About the Colburn School
The Colburn School comprises four academic units united by a single philosophy that all who have a desire to study the performing arts should have the opportunity and access to excellent training. The degree granting Conservatory of Music, the open enrollment Community School of Performing Arts, the Music Academy for pre-college musicians, and the pre-professional Dance Academy, a program of the Colburn School's Trudl Zipper Dance Institute, provide training to over 2,000 students from the Los Angeles area and across the world. The renowned teachers, performers, and scholars that make up Colburn's dedicated faculty serve as invaluable mentors to guide students' artistic development. The Community School of Performing Arts acts as an entry point to performing arts education, offering beginning to pre-collegiate training in music, dance, and drama to students of all ages and skill levels. Young musicians from around the world study at the pre-college Music Academy, which features a rigorous curriculum of conservatory preparatory training to high school aged students. The pre-professional Dance Academy prepares a select class of young dancers for careers in ballet. Dance classes at the Community School and the Dance Academy are programs of the Trudl Zipper Dance Institute. Finally, the Conservatory of Music is one of the preeminent training grounds for classical musicians, with undergraduate and advanced degrees in music performance. A robust community engagement initiative delivers performing arts education to low-income students in the surrounding areas through outreach and scholarship programs. Located in downtown Los Angeles, the Colburn School's campus boasts state-of- the-art performance and rehearsal spaces. Each season, the school presents over 300 concerts and performances, many of which are free and open to the public, at its downtown home and throughout Southern California.

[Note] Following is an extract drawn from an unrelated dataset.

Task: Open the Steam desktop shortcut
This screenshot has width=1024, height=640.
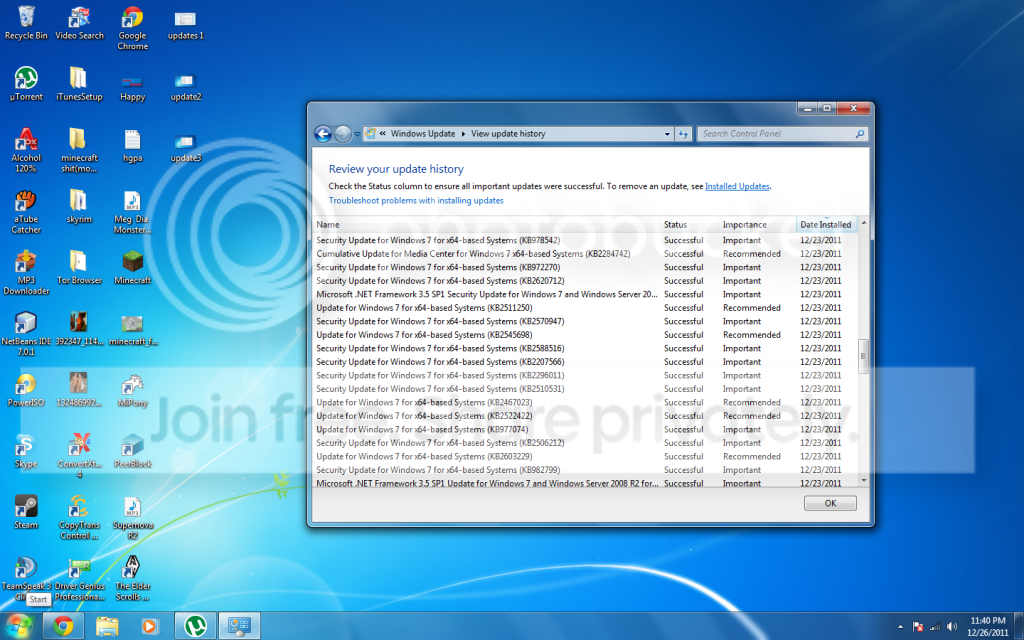Action: pyautogui.click(x=26, y=512)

About the Colburn Orchestra
Founded in 2003, the Colburn Orchestra is the flagship ensemble of the Colburn Conservatory of Music. Under the direction of Music Director and Conductor Yehuda Gilad, the Colburn Orchestra performs for Southern California audiences at venues such as Walt Disney Concert Hall, Ambassador Auditorium, Royce Hall, Segerstrom Concert Hall, and the Valley Performing Arts Center. Since its inception, Gilad and the esteemed faculty at Colburn have invited guest conductors, soloists, and composers to work with the Colburn Orchestra to mirror a professional orchestral experience. The Colburn Orchestra has made four commercial recordings, and concerts have been broadcast on Southern California's independent television station KCET for the arts series Open Call, as well as classical music radio station KUSC. Dedicated to serving the greater Los Angeles community, the Colburn Orchestra performs for schools in neighboring communities twice a year giving five concerts in a one-week period to school children of all ages.
About the Los Angeles Philharmonic Association
The Los Angeles Philharmonic Association, under the vibrant leadership of Music Director & Artistic Director Gustavo Dudamel, presents an inspiring array of music from all genres - orchestral, chamber and Baroque music, organ and celebrity recitals, new music, jazz, world music, and pop - at two of L.A.'s iconic venues, Walt Disney Concert Hall (www.laphil.com) and the Hollywood Bowl (www.HollywoodBowl.com). The LA Phil's season extends from September through June at Walt Disney Concert Hall, and throughout the summer at the Hollywood Bowl. With the preeminent Los Angeles Philharmonic at the foundation of its offerings, the LA Phil aims to enrich and transform lives through music, with a robust mix of artistic, education, and community programs.